Die Durchseuchung kann trotzdem höher sein, denn Antikörpertests sind begrenzt aussagekräftig: Werden Antikörper nicht mehr gebraucht, baut der Körper sie ab und überlässt das Erkennen des Virus den Gedächtniszellen; sie sind schwer nachzuweisen. Zudem bildet offenbar nicht jeder Infizierte Antikörper.

Aktuellere mathematische Abschätzungen und Modelle berechnen eine Prävalenz von 2,2 Prozent – das wären insgesamt 1,8 Millionen Infizierte in Deutschland.

Bevor ein Impfstoff auf den Markt kommt, muss er seine Sicherheit mit klinischen Prüfungen in drei Phasen beweisen. Phase-III-Studien arbeiten mit Tausenden bis Zehntausenden Teilnehmern aus allen Altersschichten. Nur wenn der Nutzen eindeutig die Risiken überwiegt, wird ein neuer Impfstoff erlaubt.
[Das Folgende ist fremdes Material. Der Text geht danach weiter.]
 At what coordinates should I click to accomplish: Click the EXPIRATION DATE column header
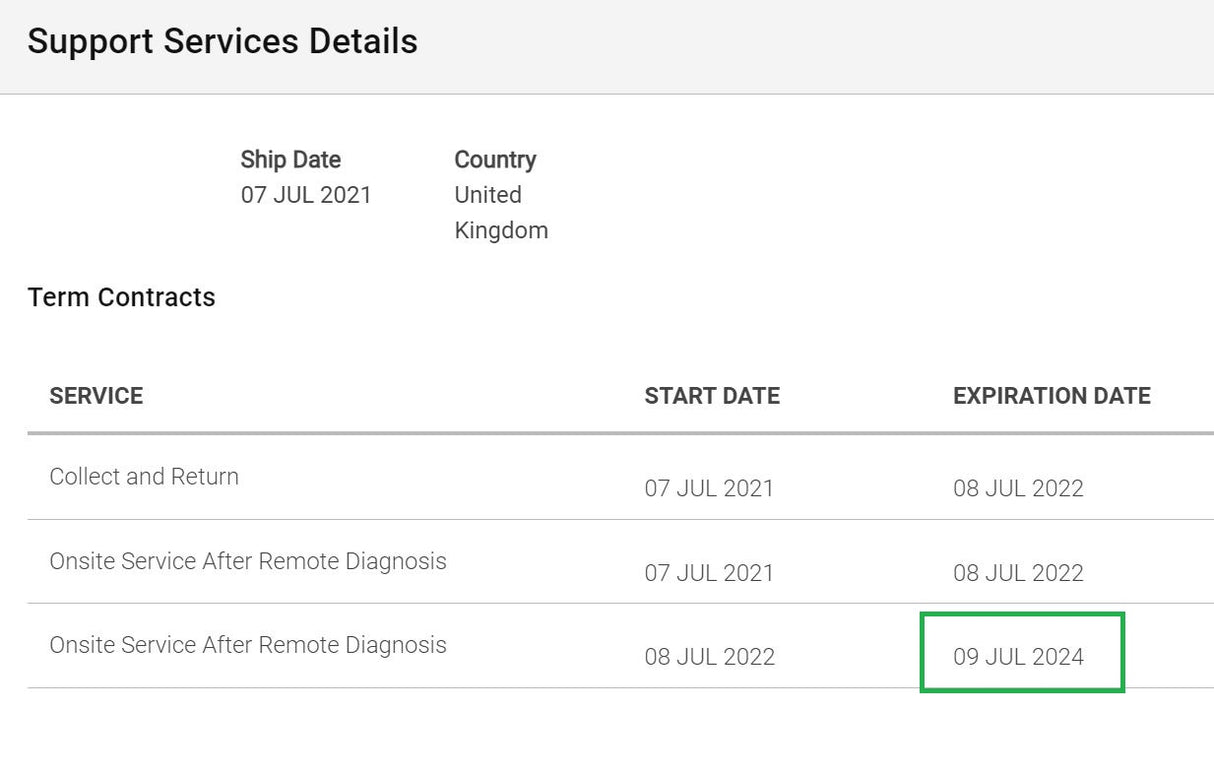click(1051, 396)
Das ist bei Sars-CoV-2 nicht anders.

Nach der Zulassung stehen die Impfstoffe weiter unter Kontrolle. Da die Impfstoffe gegen das neue Coronavirus sehr schnell entwickelt werden und man dabei auch gänzlich neue Wege geht, bleibt ein Restrisiko. Doch das Ziel ist wie immer, sehr seltene Nebenwirkungen mit weniger als einem Fall unter 10.000 Geimpften möglichst frühzeitig zu erkennen und dann schnell gegenzusteuern.